A Cisco 2024 Data Privacy Benchmark Study reveals that over a quarter (27%) of organizations have temporarily banned the use of generative AI within their workforce due to concerns about privacy and data security. Additionally, 63% have implemented controls limiting the data input into these tools, and 61% have specified which generative AI tools employees can use. Despite these precautions, organizations admit to inputting sensitive data, such as internal processes (62%), employee information (45%), non-public company data (42%), and customer details (38%). Respondents (92%) see generative AI as a distinct technology, posing novel challenges requiring new approaches to manage data and mitigate risks.
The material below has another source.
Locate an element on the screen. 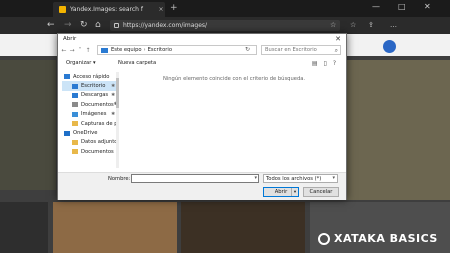 The height and width of the screenshot is (253, 450). dialog-titlebar: Abrir is located at coordinates (202, 39). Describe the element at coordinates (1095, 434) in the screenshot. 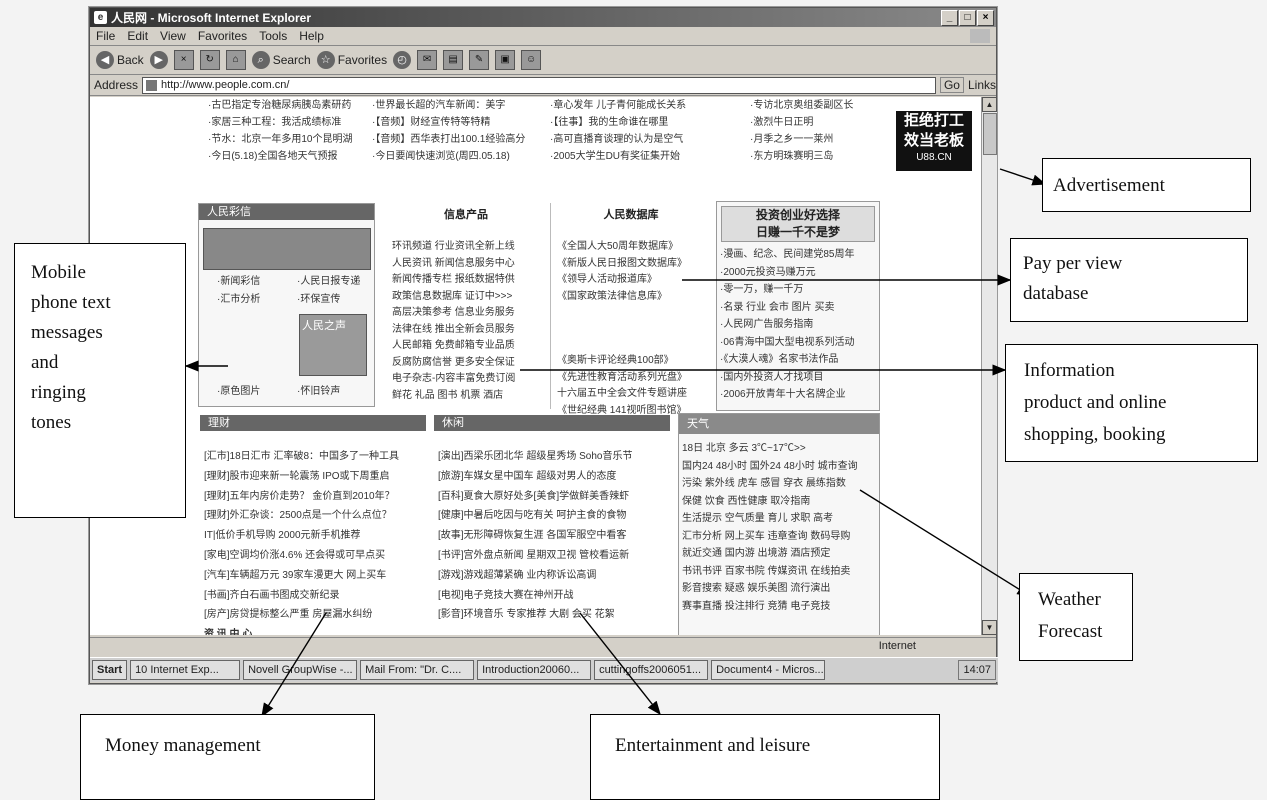

I see `label-text: shopping, booking` at that location.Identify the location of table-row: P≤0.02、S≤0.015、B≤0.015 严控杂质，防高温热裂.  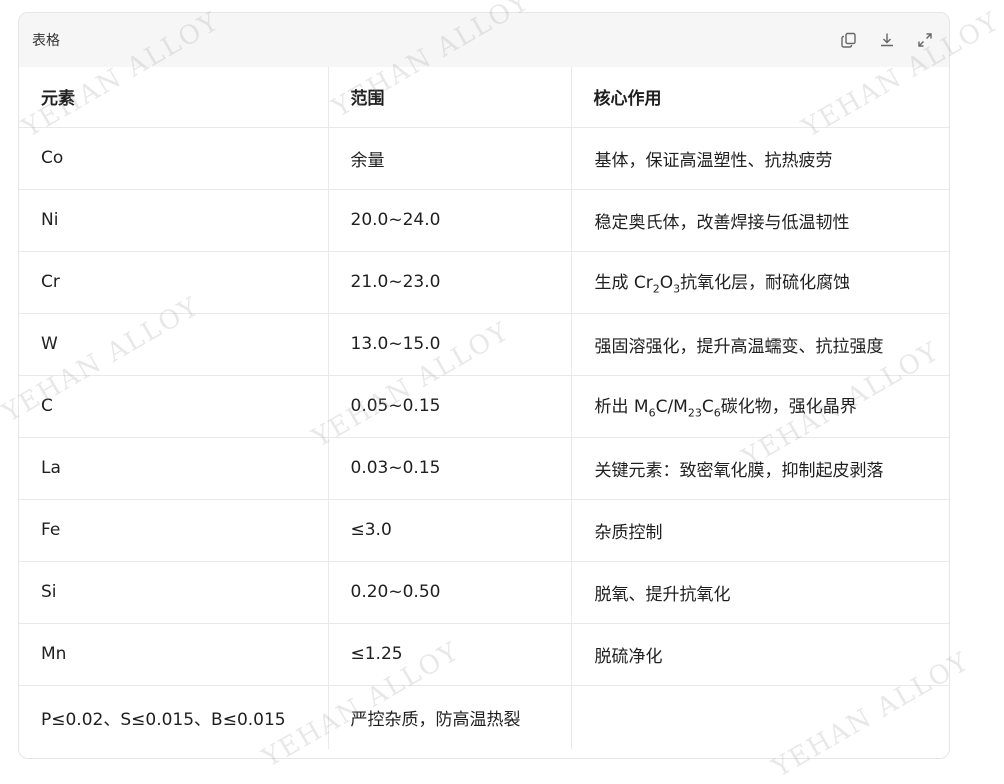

Key concerns include potential harm to legal and intellectual property rights (69%), public or competitor sharing of entered information (68%), and the possibility of incorrect information returned to users (68%). To build trust, 91% of security and privacy professionals recognize the need for more efforts to reassure customers about AI data use.

Data privacy is deemed critical to commercial success by 94% of security and privacy professionals, with 97% believing customers would refrain from buying if data protection is lacking. Ethical use of data is a responsibility acknowledged by 97%, and 95% argue that the business benefits of privacy investment outweigh the costs. A majority of respondents (98%) report privacy metrics to the board, with top metrics including audit results (44%), data breaches (43%), data subject requests (31%), and incident response (29%). Governments implementing data privacy laws are endorsed by 80% of respondents, with 6% perceiving a negative impact and 95% noting positive effects. Compliance with data privacy laws is seen as essential to demonstrating effective data protection to consumers, reinforcing the connection between privacy and customer trust in the era of AI.